私はまだお外には出してもらえませんし、なにより魔法は幼少期から使うことでうんたら、っていうのが定番じゃないですか!?頑張るぞー。
「ふぁ、ふぉ、ふぇ?」
「フォース、だな。」
読解に苦戦していると、父が横から文字を教えてくれます。しかしここで少し疑問が。父様は魔法を使えるのでしょうか。
「父様は魔法が出来るのですか?」
「あー、まぁ、昔少しな。どうだ?かっこいいだろ。」
なんていいながら抱きしめてきます。あの、中年男性に満面の笑みで抱きしめられる女子高生の気持ちになってください。ぁあ、恐ろしや。
「は、離してください。くるじい。」
「おおっと、すまんすまん、テティスは可愛いから。」
そういいつつも、少女の純粋な心のお陰か、然程嫌でもなかったんですけれど。
なんだかんだで月日は経ち、魔法を始めてから1週間が経とうという頃には「フォース」を扱えるようになっておりました。

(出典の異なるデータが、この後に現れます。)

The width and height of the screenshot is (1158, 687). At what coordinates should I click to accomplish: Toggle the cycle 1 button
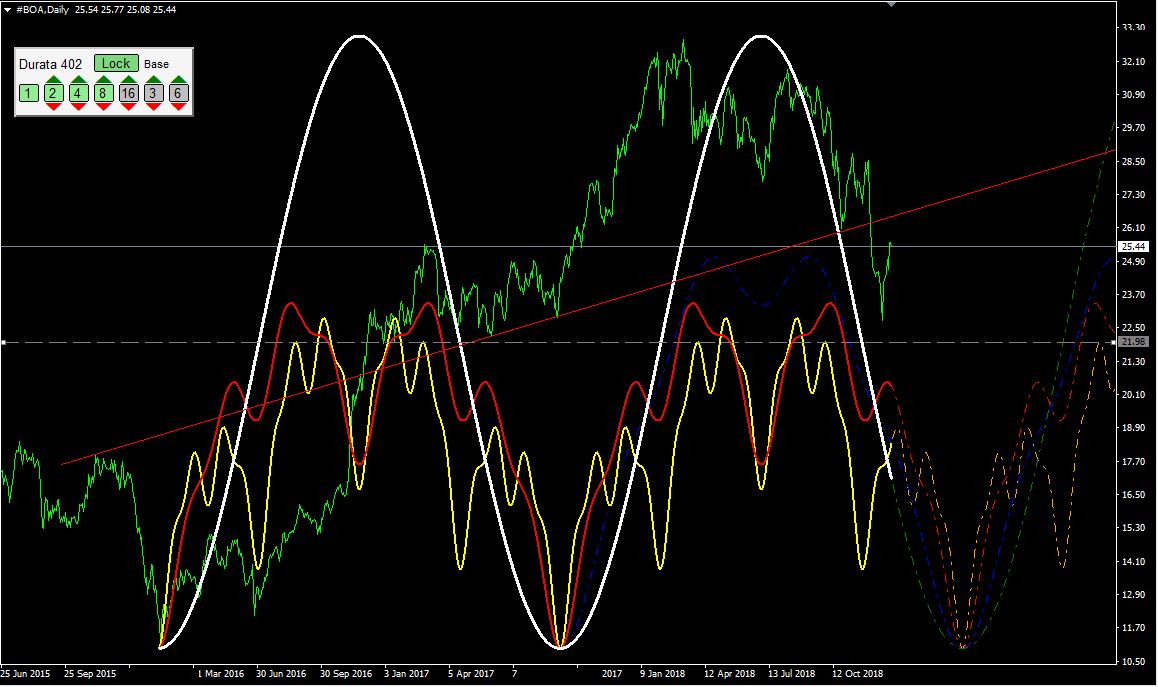coord(28,93)
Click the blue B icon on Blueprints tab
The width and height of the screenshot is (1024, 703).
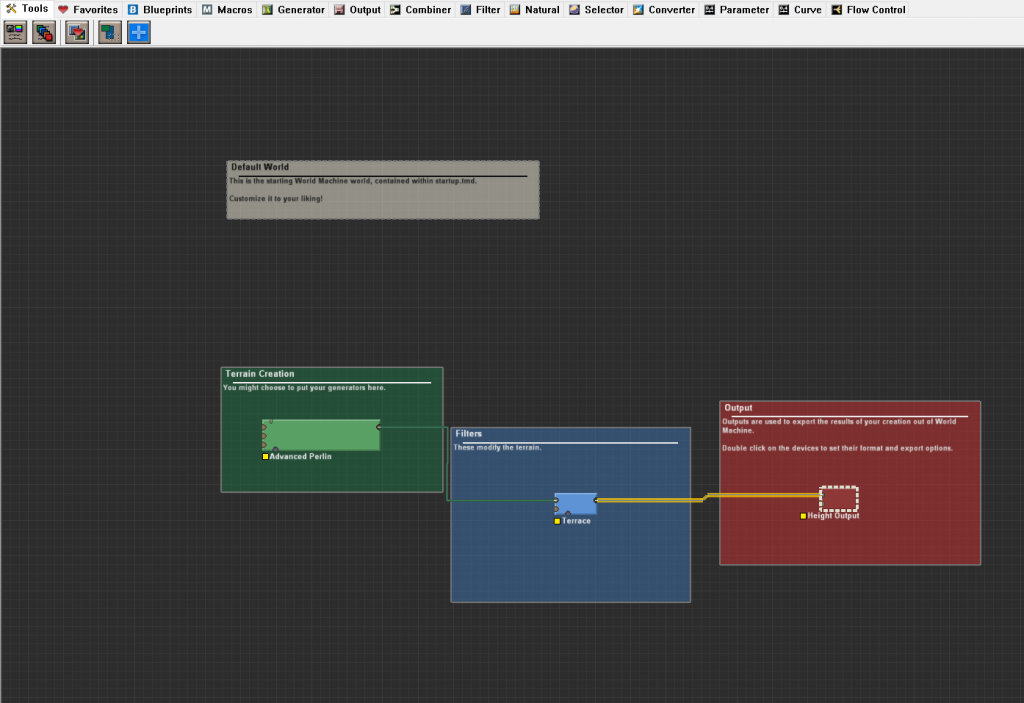131,9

フォースとは即ち、力を纏うことです。コツとしてはスーパー◯イヤ人になりきることですかね。
こうなってくると早いのが私であります。コツを掴めばあら簡単。定番の「ファイアーボール」が使えた時には、涙が出るかと思いました。生きててよかった!!!…卒倒しましたけれど。
それを見た時の母の顔ったら。
「テティス!貴女はやはり天才なのよ!」
ですって。ふふ。笑ってしまいます。天才だなんて、そんな。当然のことを褒めないでよ。
「でも、テティス、無理はしてはダメよ。一番大事なのは貴女の体なのだから。」
「分かっています、お母様。」
なんとも優しいお母様なのです。
ブクマしてくださった方がいるようで。至福の極みでございまして。一応期待されてるのかな、なんて。